El régimen de Irán advirtió que destruirá infraestructuras energéticas y petroleras en Medio Oriente y bloqueará por completo el estrecho de Ormuz si Estados Unidos o Israel atacan sus instalaciones, en una nueva escalada del conflicto que profundiza la tensión regional y amenaza con consecuencias directas sobre el suministro global de energía.

El presidente del Parlamento iraní, Mohammad Baqer Qalibaf, fue quien puso en palabras la amenaza a través de la red social X. Allí dejó en claro que cualquier ofensiva contra Irán tendrá un impacto que excederá sus fronteras.

“Inmediatamente después de que las centrales eléctricas e infraestructuras de nuestro país sean blanco de ataques, las infraestructuras vitales, así como las infraestructuras energéticas y petroleras de toda la región, serán consideradas objetivos legítimos y serán destruidas de forma irreversible”, sentenció Qalibaf.

El dirigente también advirtió sobre las consecuencias económicas de esa eventual represalia y sostuvo que el precio del petróleo “subirá durante mucho tiempo” si se concreta un ataque contra territorio iraní.

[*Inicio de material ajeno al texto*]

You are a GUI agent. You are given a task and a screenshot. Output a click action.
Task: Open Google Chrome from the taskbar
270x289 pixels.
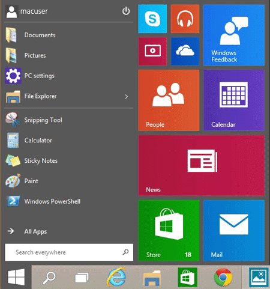pos(223,278)
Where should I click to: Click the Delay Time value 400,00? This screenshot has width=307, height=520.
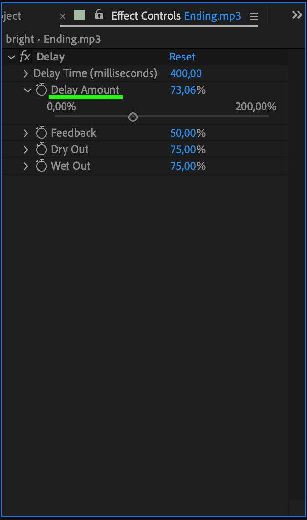coord(186,74)
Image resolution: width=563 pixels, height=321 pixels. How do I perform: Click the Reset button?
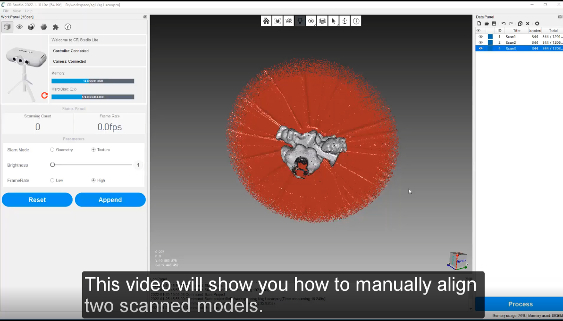click(x=37, y=199)
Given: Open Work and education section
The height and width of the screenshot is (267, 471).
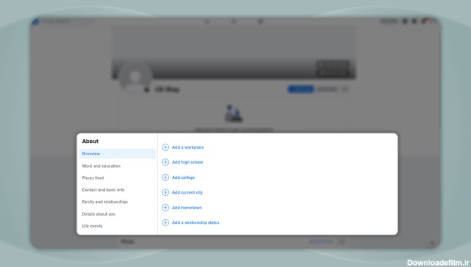Looking at the screenshot, I should (101, 166).
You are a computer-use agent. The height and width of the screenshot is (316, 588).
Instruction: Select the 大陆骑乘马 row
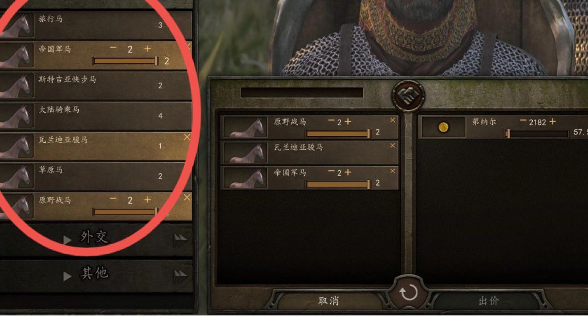96,116
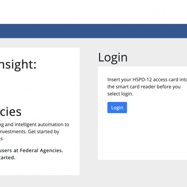Viewport: 187px width, 187px height.
Task: Click the "smart card reader before you" line
Action: 144,87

En ese mismo sentido se expresaron desde las fuerzas armadas iraníes, a través del mando operativo Khatam Al-Anbiya, dejando en claro que el bloqueo total de la vía marítima clave para el transporte de petróleo y gas es una posibilidad concreta si se concretan las amenazas de Washington.

 Apenas un cinco por ciento de los buques logra cruzar por el estrecho de Ormuz en comparación con los niveles previos al conflicto.
. Apenas un cinco por ciento de los buques logra cruzar por el estrecho de Ormuz en comparación con los niveles previos al conflicto.

“Si se concretan las amenazas de Estados Unidos contra las plantas de energía de Irán, el estrecho de Ormuz será completamente cerrado y no se reabrirá hasta que nuestras instalaciones destruidas sean reconstruidas”, afirmaron desde el organismo militar.

Actualmente, el tránsito por el estrecho ya se encuentra severamente limitado. Según datos de la firma Kpler, apenas un cinco por ciento de los buques logra cruzar en comparación con los niveles previos al conflicto, lo que evidencia el impacto inmediato de la crisis.

Daños en Irán y denuncias contra Estados Unidos e Israel

En paralelo, el ministro de Energía iraní, Abás Aliabadi, informó que el país ya sufrió impactos en su infraestructura. Según detalló a la agencia Isna, se registraron “graves daños” en redes eléctricas y plantas de tratamiento de agua, que atribuyó a ataques de Estados Unidos e Israel.

Aliabadi explicó que decenas de instalaciones esenciales resultaron afectadas y que continúan los trabajos de reparación para evitar interrupciones prolongadas en los servicios básicos, en un contexto de creciente presión sobre el sistema energético iraní.

El ultimátum de Trump y la presión militar
 

La advertencia iraní llega después de que el presidente de Estados Unidos Donald Trump lanzara un ultimátum de 48 horas para que Irán reabra completamente el estrecho.

“Si Irán no abre completamente, sin amenazas, el estrecho de Ormuz en un plazo de 48 horas, Estados Unidos atacará y destruirá sus diversas centrales eléctricas, comenzando por la más grande”, expresó en Truth Social.

Trump también descartó cualquier posibilidad de negociación a corto plazo y aseguró que Washington mantiene la supremacía militar en el conflicto, en un contexto de creciente tensión regional.

La respuesta de Irán
 

Tras el ultimátum, Irán indicó que el estrecho seguirá abierto solo para embarcaciones que no pertenezcan a países considerados enemigos, mientras exige coordinación previa para el resto de los buques.

El representante iraní Ali Mousavi afirmó: “La diplomacia sigue siendo la prioridad de Irán. Sin embargo, el cese total de la agresión, así como la confianza mutua, son más importantes”.

La situación ya impacta en los mercados energéticos. El precio del petróleo superó los US$ 119 por barril antes de estabilizarse en US$ 108,65, reflejando la volatilidad que genera la crisis.